Brasch finished the drink in one long pull and eased himself out of the bunk. His vision was too blurred to read his watch, so he asked Steckel for the time.
“Zero four thirty-eight, Herr Major, as usual.”
Is that a hint of peevishness I detect in his voice? Brasch wondered idly. Well, damn him anyway. Brasch pointed to the chair where his pants and yesterday’s shirt hung. The attaché fetched them without uttering a word.
“Find me some breakfast, Steckel. Some real breakfast, with sausages, and none of their damn rice. I’m sick of it. We might as well get working on this puzzle box again, eh?”
“Yes, Herr Major, right away, I have already seen to it.”
“And coffee?”
“Right here, sir.”
Brasch gratefully accepted the mug. Perhaps Steckel wasn’t such an odious fellow after all.
“Is Captain Kruger with us yet, Steckel?”
“Still asleep, Herr Major. He turned in only three hours ago.”
Brasch thought he detected a trace of censure in the man’s voice. He seemed to think Brasch should be working twenty-five hours a day. He had no idea what it cost the engineer to get out of bed at all.
“What about Commander Hidaka?” he asked. “I’ll bet he’s awake.”
“Yes, sir. I don’t believe I have seen him off-duty yet. But then, I’m not here as much as you.”
“That right,” said Brasch. “You’re not. Come on. Let us join the other master race, shall we?”
Steckel, who was uncomfortable with Brasch’s less-than-reverent tone when discussing matters of genetic purity, covered his disquiet by retreating into form.
“But you have not shaved, Herr Major!”
Brasch stopped exactly where he stood, with one foot half in his boot. He stared at Steckel for some time before breaking out in a loud, raucous laugh.
“Herr Major?”
Brasch shook his head.
“It does not matter, Herr Steckel.
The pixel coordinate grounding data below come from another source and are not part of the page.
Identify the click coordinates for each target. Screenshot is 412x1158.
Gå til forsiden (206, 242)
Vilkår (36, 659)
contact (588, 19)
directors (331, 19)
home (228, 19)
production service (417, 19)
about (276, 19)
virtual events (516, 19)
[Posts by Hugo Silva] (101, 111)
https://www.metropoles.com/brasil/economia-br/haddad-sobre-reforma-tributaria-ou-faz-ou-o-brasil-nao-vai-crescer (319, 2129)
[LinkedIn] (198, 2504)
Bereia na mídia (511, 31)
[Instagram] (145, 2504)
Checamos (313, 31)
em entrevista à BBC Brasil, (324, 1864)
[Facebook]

Believe me.”
The Sutanto lay at anchor in a secluded section of the moorage off Hashirajima Island, blocked from view by a screen of light cruisers and surrounded by three lines of torpedo nets. A squadron of Zero fighters circled perpetually high above. Admiral Yamamoto had decreed there was never to be a second when the precious ship lacked air cover.
There would be no Doolittle Raids over Hashirajima.
No deck lights burned on the Indonesian vessel, and blackout curtains had been draped across all her openings, allowing work to continue twenty-four hours a day. Contrary to rumor, Commander Jisaku Hidaka was not awake for every one of those hours, but he did drive himself for as long as humanly possible each day. Like Steckel, he made it clear he found Brasch’s apparent lack of commitment perplexing, and occasionally disturbing.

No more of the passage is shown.